Characters encoding issue in static pages in NextJS
Last modified on Wed 18 May 2022

Motivation

Although the characters encoding issue is not an issue with NextJS but React (check more details here), you can encounter this if you have static pages that have some HTML entities in the page content - e.g. ampersand (&) in query parameters.

These HTML entities will not be encoded by default, which will result in incorrect content. This will pose an issue mostly for crawlers.
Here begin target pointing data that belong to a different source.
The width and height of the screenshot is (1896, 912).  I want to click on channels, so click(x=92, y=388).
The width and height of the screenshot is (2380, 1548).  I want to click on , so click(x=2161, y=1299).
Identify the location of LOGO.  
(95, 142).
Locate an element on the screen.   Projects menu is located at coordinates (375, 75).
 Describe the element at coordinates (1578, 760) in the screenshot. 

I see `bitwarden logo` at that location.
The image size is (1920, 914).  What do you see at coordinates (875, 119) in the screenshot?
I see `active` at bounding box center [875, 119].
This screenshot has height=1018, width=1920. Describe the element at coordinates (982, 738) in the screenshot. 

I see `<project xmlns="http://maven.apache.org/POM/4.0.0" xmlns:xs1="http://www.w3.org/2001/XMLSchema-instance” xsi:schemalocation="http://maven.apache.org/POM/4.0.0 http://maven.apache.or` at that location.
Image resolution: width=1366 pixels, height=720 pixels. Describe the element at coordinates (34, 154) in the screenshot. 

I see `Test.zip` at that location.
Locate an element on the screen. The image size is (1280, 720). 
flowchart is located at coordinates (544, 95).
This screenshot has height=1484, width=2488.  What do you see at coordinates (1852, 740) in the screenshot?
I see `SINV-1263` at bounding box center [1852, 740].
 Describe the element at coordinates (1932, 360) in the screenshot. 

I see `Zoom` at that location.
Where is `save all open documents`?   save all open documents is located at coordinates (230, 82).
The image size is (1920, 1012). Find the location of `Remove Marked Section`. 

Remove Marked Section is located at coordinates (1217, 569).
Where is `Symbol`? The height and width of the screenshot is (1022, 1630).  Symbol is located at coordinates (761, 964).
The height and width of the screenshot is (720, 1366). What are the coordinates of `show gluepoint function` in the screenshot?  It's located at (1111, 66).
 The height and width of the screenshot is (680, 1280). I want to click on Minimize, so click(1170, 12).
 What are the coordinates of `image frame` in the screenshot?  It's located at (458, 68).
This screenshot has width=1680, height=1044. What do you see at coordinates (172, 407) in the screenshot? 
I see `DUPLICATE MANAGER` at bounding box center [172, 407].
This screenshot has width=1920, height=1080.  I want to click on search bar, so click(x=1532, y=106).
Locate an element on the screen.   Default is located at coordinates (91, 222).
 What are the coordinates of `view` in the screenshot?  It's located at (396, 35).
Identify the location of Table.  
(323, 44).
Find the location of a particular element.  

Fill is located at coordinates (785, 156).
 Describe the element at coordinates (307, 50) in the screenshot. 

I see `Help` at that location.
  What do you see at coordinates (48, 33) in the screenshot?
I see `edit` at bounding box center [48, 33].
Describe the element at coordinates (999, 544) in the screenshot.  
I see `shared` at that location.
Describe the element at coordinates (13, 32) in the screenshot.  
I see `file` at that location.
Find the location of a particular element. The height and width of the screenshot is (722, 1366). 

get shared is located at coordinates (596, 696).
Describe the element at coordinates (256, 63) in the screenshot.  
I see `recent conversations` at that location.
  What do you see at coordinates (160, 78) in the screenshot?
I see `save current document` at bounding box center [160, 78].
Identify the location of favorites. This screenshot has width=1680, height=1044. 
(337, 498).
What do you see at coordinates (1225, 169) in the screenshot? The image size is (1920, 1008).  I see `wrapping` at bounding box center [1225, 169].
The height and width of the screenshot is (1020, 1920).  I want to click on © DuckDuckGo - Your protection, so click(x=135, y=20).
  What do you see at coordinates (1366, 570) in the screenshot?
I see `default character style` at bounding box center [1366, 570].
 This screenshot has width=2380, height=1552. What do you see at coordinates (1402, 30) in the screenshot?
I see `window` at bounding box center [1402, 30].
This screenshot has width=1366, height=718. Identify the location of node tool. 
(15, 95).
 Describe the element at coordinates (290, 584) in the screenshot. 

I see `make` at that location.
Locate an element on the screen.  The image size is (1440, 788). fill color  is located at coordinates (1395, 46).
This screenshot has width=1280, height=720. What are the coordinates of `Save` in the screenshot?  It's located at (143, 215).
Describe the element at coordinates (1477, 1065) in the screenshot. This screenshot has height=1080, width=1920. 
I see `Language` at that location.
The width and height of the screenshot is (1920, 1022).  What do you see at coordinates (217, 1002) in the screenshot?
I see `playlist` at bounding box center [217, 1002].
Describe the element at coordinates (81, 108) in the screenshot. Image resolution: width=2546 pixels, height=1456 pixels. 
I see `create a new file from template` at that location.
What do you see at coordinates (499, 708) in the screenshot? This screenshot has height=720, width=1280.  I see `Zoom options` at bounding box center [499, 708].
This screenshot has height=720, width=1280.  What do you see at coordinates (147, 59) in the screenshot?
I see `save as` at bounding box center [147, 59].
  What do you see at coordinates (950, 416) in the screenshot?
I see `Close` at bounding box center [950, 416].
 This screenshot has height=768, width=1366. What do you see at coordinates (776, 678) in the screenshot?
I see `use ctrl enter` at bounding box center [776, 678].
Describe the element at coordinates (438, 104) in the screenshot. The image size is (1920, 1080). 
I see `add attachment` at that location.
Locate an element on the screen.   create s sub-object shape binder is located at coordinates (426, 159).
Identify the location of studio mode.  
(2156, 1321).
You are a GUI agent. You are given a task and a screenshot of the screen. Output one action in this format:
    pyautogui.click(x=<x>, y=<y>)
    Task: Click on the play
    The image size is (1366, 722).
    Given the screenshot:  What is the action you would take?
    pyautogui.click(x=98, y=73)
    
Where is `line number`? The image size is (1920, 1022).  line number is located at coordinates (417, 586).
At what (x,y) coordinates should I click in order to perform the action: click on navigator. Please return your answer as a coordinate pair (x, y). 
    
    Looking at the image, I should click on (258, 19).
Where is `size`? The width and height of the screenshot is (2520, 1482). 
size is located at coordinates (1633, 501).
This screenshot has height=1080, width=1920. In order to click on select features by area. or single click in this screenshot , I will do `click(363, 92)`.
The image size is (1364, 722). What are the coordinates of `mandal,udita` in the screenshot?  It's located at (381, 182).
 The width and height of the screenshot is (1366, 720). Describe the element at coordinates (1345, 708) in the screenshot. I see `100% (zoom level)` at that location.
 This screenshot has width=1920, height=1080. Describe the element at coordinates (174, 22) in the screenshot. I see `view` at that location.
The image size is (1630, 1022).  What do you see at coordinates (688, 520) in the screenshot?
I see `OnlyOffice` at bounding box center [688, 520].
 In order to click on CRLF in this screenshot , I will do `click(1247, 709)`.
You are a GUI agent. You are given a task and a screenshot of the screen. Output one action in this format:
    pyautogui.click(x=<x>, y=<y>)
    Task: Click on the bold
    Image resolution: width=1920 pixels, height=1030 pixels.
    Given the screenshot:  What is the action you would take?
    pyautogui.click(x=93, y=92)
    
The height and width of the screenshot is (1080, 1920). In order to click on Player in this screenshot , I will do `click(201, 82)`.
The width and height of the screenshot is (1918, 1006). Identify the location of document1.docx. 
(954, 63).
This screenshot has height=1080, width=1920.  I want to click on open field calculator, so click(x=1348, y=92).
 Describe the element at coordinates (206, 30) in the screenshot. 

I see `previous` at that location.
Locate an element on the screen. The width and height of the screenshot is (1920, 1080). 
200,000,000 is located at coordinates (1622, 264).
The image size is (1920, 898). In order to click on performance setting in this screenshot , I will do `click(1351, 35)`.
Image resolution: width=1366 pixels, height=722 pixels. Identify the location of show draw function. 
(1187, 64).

Ampersand is encoded incorrect

This can be fixed by adding a custom decode method in the _document file.

Disclaimer:

To prepare for React 18, we recommend avoiding customizing getInitialProps and renderPage, if possible.

Implementation

If you do not have the _document file in the pages folder, create a file with the default content (copy all except gIP in _document) and:

import { decode } from 'html-entities';
static async getInitialProps(ctx) {
    const initialProps = await Document.getInitialProps(ctx);
    // based on https://github.com/vercel/next.js/issues/2006
    return {
        ...initialProps,
        html: initialProps.html.replace(
            /(href|src|srcSet)="([^"]+)"/g,
            (match, attribute, value) => `${attribute}="${decode(value)}"`
        ),
    };
}

The above code searches and replaces all href, src and srcSet attributes in all pages with decoded characters.

Ampersand is now encoded correctly

Conclusion

If you need to encode HTML entities, the proposed solution will work well. There is no need to add this by default.